### Problem to work on
Transcribe, word for word, every line from the one containing "Viewport: 2302px width, 1216px height." through the final line of the records, and omit the pictures.

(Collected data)
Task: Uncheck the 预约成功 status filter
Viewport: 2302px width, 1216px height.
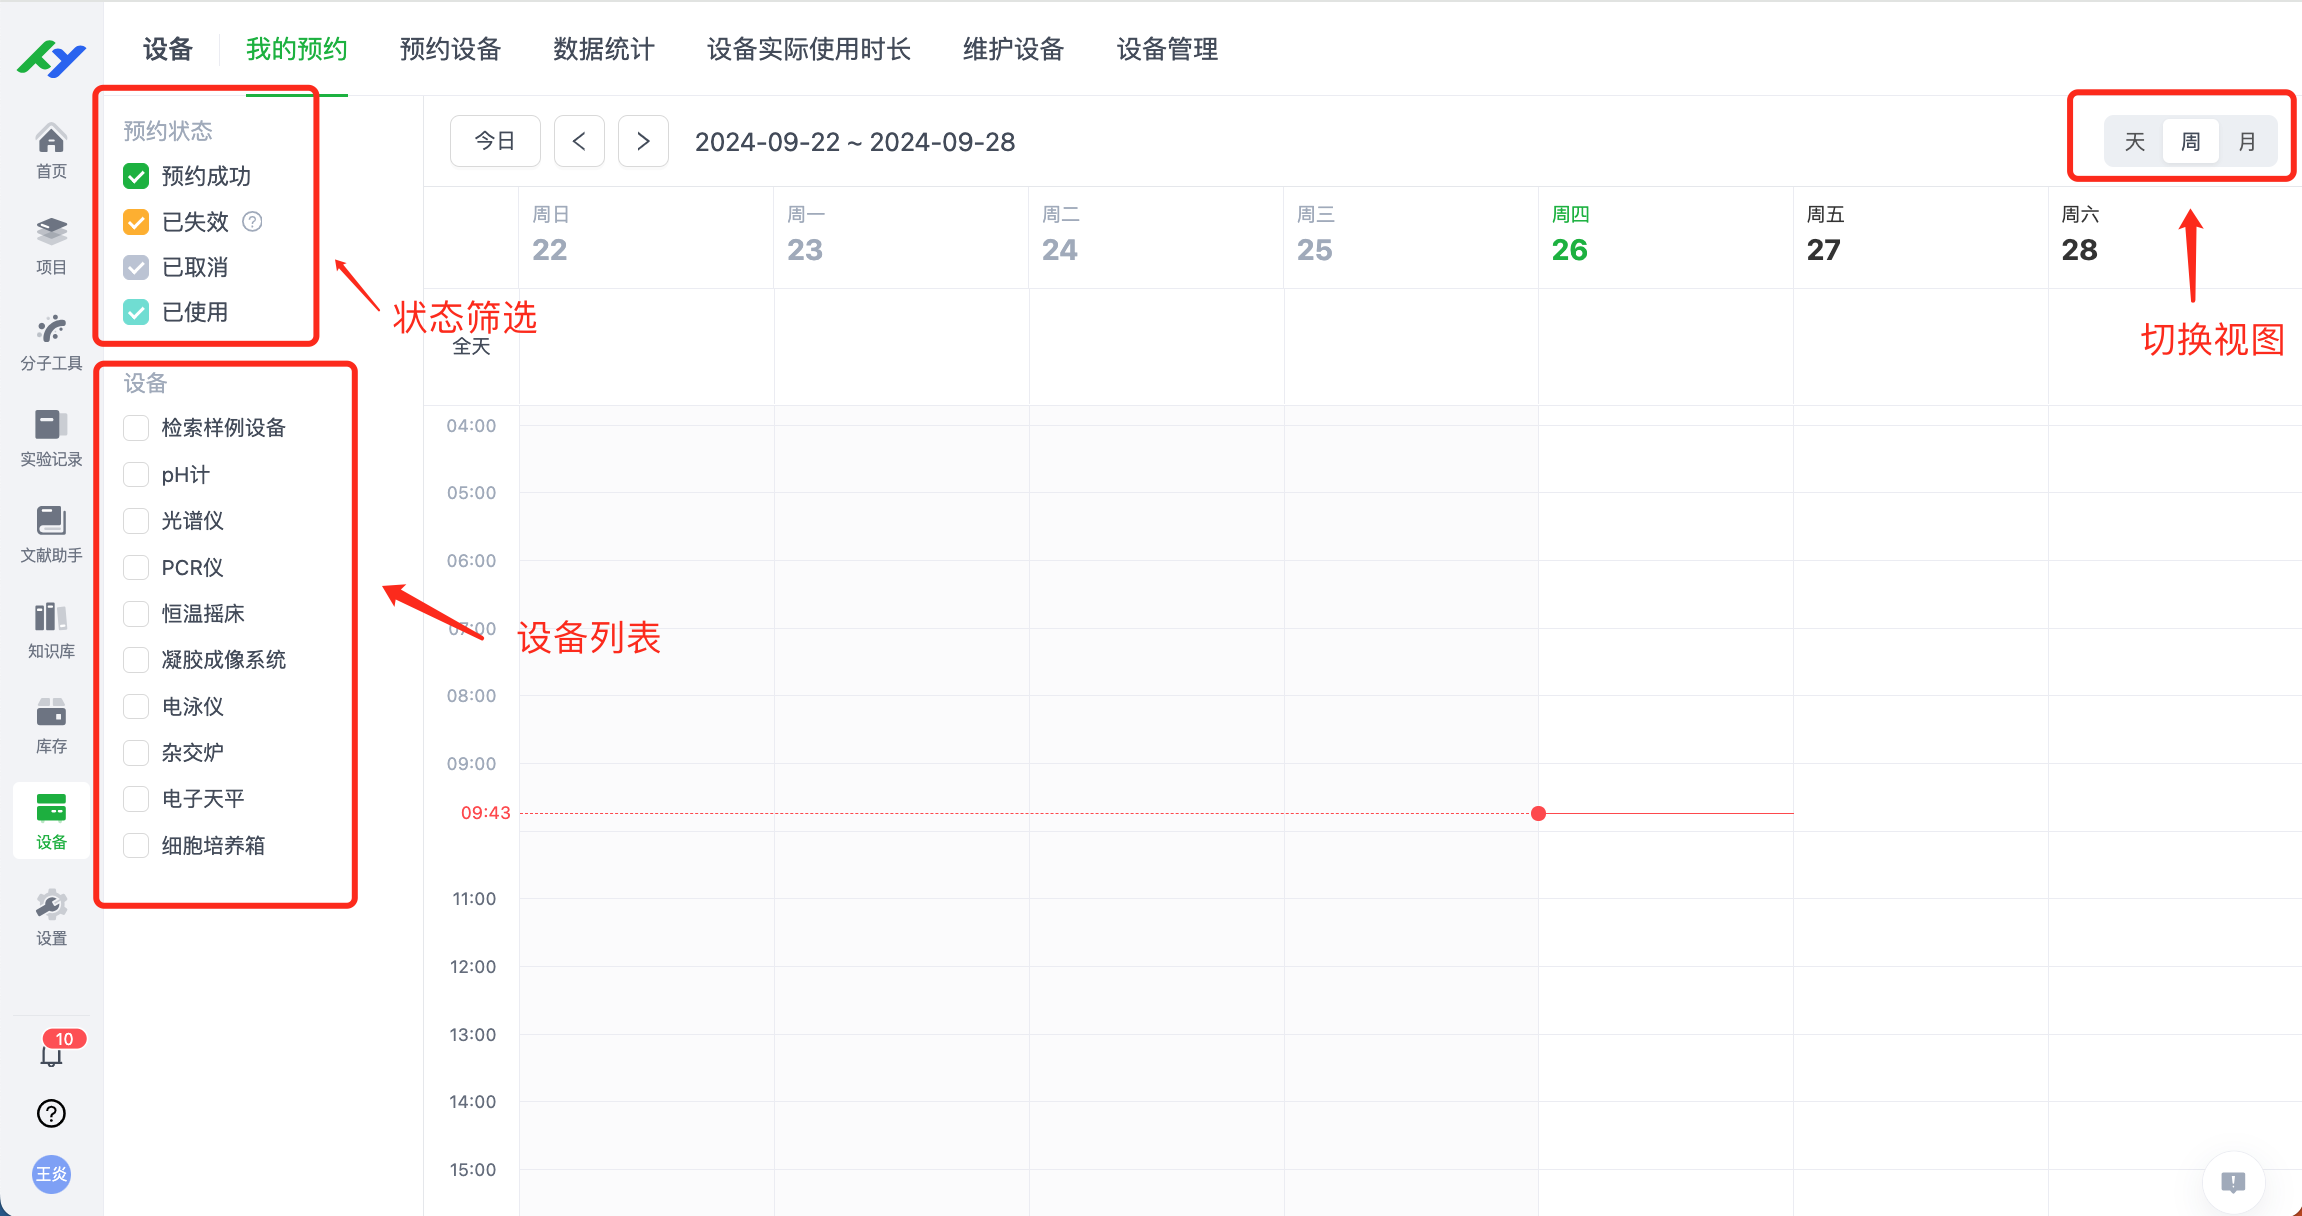Action: coord(136,175)
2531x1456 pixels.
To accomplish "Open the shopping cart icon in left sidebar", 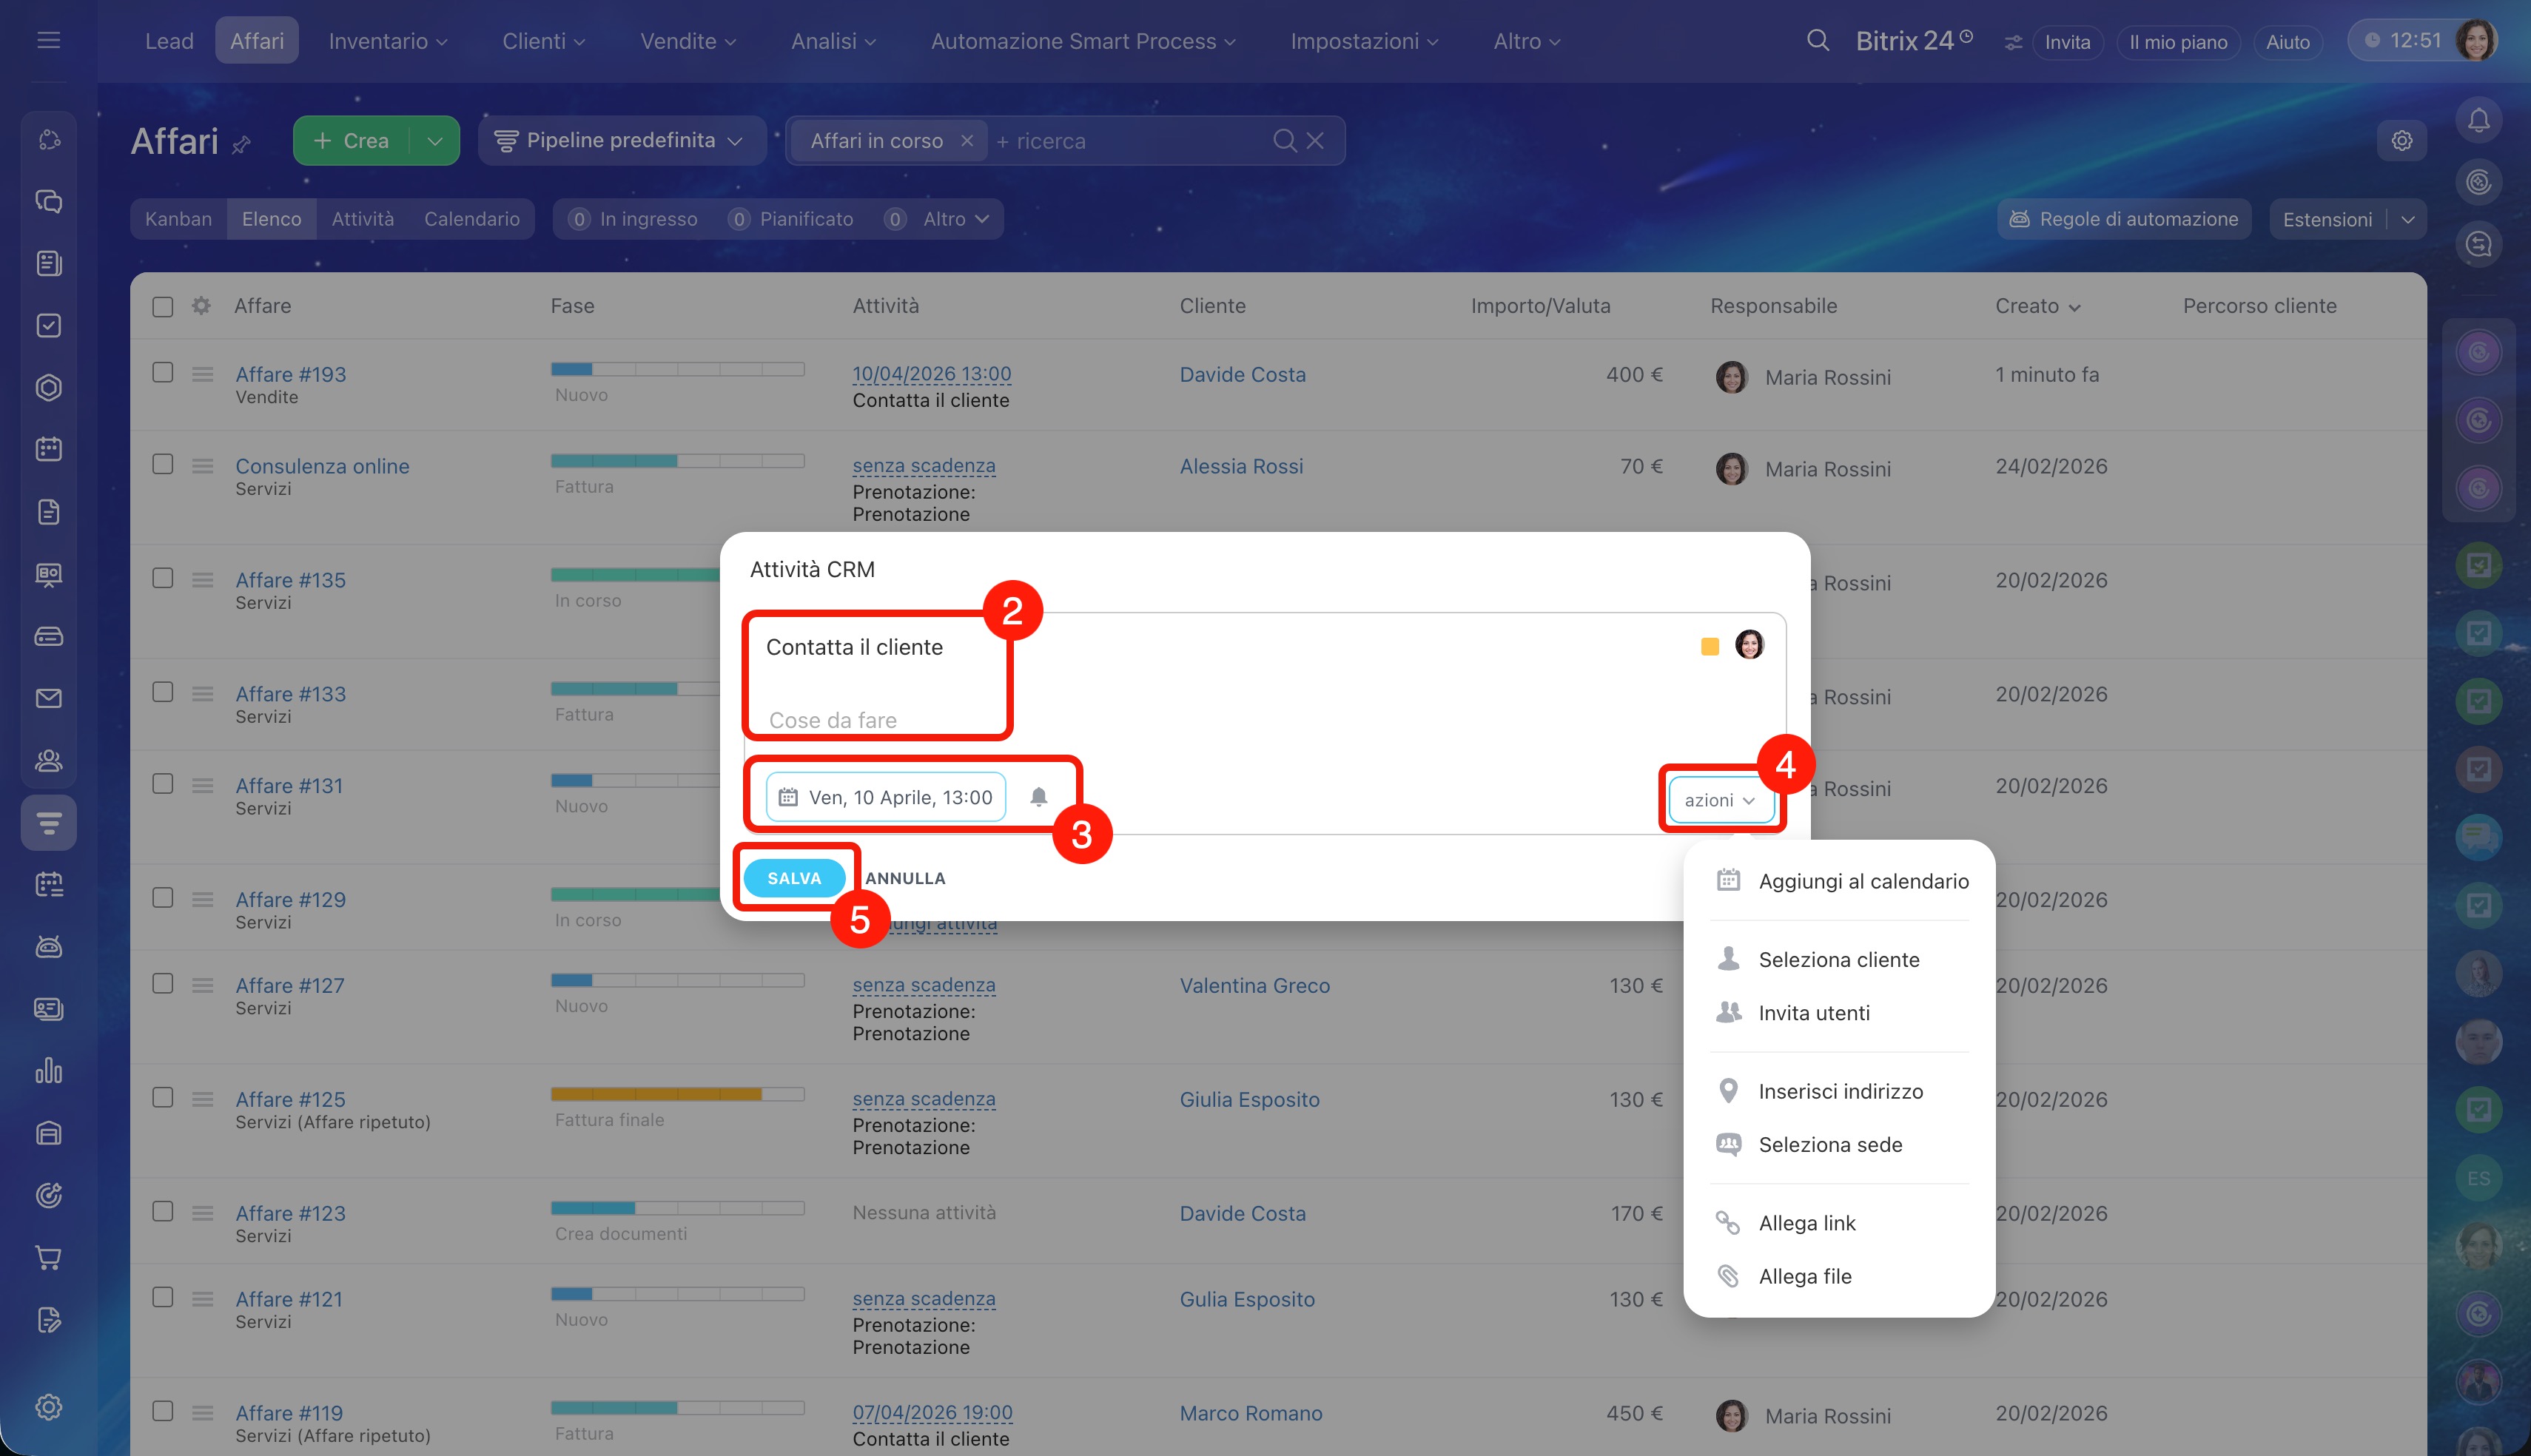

### Solved exercise
Viewport: 2302px width, 1216px height.
Action: coord(136,175)
2531x1456 pixels.
To accomplish "Open the shopping cart icon in left sidebar", 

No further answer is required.